GitHub - haja-k/mysql-to-pgvector-embeddings: vectorizing data from mysql database to vector so it can be used by LLM in Dify workflow orchestration

mysql-to-pgvector-embeddings (PVRA API)

A compact FastAPI service that syncs rows from a MySQL table into a PostgreSQL table with pgvector, generates embeddings via an external embedding service, and exposes vector search endpoints.

Table of contents

Highlights
Quick start (local & Docker)
Configuration / .env
Embedding provider guide (OpenAI, Hugging Face, self-hosted)
Database schema
How it works
API examples
Next steps & extras

Highlights

Endpoints in app.py:
- GET /healthcheck — status
- GET /documents — read documents from MySQL
- POST /documents/sync-embeddings — migrate new rows and store embeddings in pgvector
- POST /search — structured similarity search results
- POST /search-simple — Dify-friendly text + sources
Async MySQL reads (aiomysql), PostgreSQL access (psycopg2).
Calls an external embedding HTTP API. The code pads vectors to 4096 when necessary.
Uses migration_tracker to avoid reprocessing rows.
Docker-ready (Dockerfile + docker-compose provided).

Quick start (local)

Add a .env file (see .env.example).
Install dependencies:

python -m pip install -r requirements.txt

Run the app (development):

uvicorn app:app --reload --host 0.0.0.0 --port 5050

Quick start (Docker)

Create .env and set DB + embedding values.
Build & run with compose:

docker-compose up --build -d

Configuration / .env Create a .env file (or copy .env.example) and set the following:

# Database Configuration
DB_HOST=
DB_PORT=
DB_USER=
DB_PASSWORD=
DB_NAME=

#PostgreSQL Configuration
PG_HOST=
PG_PORT=
PG_USER=
PG_PASSWORD=
PG_DB_NAME=
PGVECTOR_DB_NAME= 

# Embedding Model Configuration
EMBEDDING_MODEL_HOST=
EMBEDDING_API_KEY=
EMBEDDING_MODEL_NAME=

# App Configuration
APP_DEBUG=
APP_SECRET_KEY=

# Similarity threshold for search (default 0.7)
SIMILARITY_THRESHOLD=

Embedding provider guide

This app delegates embedding generation to an HTTP embedding API. The code expects the provider to expose an endpoint that returns an embedding array (the code expects the first element at response.json()['data'][0]['embedding'] but you can adapt it).

Key notes:

The app pads shorter embeddings to the configured expected dimension (default 4096). If your provider returns different dimensions, either update EMBEDDING_EXPECTED_DIM or modify get_embeddings() in app.py.
For production, prefer batching multiple inputs per request if your provider supports it — it's faster and cheaper.

Examples

OpenAI-compatible API (or OpenAI itself)

Set env vars:

EMBEDDING_MODEL_HOST=https://api.openai.com/v1
EMBEDDING_API_KEY=sk-...
EMBEDDING_MODEL_NAME=text-embedding-3-large

Typical request (the code sends JSON {"model":..., "input": text} to ${EMBEDDING_MODEL_HOST}/embeddings). The response shape expected in app.py is the OpenAI-style {"data":[{"embedding": [...]}, ...]}.
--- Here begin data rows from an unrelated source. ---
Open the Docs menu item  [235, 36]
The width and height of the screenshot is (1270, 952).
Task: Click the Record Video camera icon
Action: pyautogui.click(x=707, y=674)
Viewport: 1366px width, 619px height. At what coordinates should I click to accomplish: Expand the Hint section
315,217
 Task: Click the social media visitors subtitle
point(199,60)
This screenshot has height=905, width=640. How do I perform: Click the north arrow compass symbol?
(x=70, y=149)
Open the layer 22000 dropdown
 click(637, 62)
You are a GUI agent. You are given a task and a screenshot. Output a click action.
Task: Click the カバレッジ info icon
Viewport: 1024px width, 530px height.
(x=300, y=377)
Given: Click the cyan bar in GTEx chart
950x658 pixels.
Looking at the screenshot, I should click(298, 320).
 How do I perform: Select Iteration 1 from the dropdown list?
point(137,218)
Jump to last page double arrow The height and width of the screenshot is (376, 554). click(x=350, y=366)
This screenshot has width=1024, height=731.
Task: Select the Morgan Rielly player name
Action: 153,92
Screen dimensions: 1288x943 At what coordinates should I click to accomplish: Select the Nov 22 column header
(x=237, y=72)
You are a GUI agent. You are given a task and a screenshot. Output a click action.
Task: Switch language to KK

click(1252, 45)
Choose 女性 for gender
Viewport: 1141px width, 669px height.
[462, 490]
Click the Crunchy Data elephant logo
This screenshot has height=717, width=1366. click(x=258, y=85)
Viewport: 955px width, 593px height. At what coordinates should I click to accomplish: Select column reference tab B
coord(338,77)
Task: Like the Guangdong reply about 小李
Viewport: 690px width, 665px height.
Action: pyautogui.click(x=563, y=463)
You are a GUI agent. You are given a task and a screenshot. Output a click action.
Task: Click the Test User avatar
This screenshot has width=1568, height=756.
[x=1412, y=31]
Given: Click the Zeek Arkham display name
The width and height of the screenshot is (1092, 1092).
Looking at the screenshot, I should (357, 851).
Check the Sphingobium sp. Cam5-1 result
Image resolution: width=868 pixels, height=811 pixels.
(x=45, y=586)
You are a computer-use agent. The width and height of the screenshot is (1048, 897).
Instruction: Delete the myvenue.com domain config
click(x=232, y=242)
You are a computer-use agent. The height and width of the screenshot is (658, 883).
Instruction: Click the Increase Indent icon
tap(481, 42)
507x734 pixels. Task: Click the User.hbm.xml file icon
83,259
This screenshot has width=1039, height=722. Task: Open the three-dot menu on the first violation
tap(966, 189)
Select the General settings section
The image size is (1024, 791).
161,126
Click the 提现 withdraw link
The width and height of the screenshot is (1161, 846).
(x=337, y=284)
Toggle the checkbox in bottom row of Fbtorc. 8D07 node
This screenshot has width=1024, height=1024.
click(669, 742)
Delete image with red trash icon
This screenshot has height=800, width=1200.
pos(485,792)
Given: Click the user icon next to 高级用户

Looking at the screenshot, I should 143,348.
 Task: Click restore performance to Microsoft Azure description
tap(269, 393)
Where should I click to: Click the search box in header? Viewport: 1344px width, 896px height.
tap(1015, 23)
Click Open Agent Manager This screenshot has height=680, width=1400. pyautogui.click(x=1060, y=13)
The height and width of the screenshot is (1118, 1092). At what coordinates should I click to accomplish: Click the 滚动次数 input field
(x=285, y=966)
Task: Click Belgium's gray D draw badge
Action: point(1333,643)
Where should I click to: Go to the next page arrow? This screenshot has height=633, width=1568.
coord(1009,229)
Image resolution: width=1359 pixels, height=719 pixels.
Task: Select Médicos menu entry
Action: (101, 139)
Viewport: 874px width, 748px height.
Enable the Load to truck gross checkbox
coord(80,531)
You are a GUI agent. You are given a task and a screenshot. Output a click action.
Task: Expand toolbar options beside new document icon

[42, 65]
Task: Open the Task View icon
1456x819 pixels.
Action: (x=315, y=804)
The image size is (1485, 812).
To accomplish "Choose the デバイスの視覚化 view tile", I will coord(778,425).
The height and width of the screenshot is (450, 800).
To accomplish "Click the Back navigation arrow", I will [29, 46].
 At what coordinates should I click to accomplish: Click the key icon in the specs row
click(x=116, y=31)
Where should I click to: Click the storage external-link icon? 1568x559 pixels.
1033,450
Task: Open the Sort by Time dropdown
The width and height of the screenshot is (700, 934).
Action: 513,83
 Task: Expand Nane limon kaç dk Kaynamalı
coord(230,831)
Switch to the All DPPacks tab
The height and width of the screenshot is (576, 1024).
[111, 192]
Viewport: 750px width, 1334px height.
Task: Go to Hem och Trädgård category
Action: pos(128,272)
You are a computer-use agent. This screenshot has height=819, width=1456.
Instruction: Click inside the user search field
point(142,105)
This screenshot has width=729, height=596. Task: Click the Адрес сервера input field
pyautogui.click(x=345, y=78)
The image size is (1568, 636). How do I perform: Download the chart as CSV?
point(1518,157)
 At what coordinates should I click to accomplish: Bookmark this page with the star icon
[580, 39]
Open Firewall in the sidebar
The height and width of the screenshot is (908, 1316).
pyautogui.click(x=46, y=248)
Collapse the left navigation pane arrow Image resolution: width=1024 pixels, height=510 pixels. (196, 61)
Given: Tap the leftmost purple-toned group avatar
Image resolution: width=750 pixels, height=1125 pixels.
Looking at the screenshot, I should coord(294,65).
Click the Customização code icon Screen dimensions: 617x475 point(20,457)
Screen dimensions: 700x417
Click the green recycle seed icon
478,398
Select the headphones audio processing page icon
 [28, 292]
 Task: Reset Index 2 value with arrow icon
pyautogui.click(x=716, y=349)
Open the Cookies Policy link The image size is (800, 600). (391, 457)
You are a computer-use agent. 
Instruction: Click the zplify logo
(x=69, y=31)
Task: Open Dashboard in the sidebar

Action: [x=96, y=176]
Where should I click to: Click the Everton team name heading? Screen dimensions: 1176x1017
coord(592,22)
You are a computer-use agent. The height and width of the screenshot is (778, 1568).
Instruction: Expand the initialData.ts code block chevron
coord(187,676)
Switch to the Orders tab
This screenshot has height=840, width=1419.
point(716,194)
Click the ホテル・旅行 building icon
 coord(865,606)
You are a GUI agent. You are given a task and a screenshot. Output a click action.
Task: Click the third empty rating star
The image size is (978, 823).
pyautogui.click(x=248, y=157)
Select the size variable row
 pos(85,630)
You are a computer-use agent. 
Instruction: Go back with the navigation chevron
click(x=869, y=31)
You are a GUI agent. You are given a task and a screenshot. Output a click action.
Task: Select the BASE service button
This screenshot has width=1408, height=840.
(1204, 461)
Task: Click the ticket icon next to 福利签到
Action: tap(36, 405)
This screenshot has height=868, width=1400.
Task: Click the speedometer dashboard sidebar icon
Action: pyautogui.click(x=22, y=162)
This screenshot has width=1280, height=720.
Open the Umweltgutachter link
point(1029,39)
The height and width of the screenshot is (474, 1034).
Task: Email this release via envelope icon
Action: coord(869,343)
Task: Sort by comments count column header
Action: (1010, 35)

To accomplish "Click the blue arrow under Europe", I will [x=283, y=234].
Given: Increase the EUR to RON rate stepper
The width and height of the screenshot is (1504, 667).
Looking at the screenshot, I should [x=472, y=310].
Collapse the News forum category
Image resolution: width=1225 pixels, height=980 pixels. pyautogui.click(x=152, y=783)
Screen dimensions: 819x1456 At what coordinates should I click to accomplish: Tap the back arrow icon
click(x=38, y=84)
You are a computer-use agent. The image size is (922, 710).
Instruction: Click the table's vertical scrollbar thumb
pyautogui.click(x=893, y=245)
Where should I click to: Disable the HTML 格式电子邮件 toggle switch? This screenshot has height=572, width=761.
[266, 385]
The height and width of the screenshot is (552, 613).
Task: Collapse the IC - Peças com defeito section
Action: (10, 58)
Hugging Face Inference API (example)

Set env vars:

EMBEDDING_MODEL_HOST=https://api-inference.huggingface.co/models/<your-model>
EMBEDDING_API_KEY=hf_...
EMBEDDING_MODEL_NAME=<model-name>  # optional here; the model is in the URL

Hugging Face inference returns embeddings in different JSON shapes depending on the model and client. If you use HF, modify get_embeddings() to parse the returned JSON accordingly (e.g., HF may return a flat array or a base64 blob depending on the model).

Self-hosted / custom embedding server

If you run a local embedding server (Qwen, Llama 2, etc.), point EMBEDDING_MODEL_HOST to your server (e.g., http://localhost:8000) and ensure the endpoint /embeddings accepts the same JSON payload or update get_embeddings() to match your server's contract.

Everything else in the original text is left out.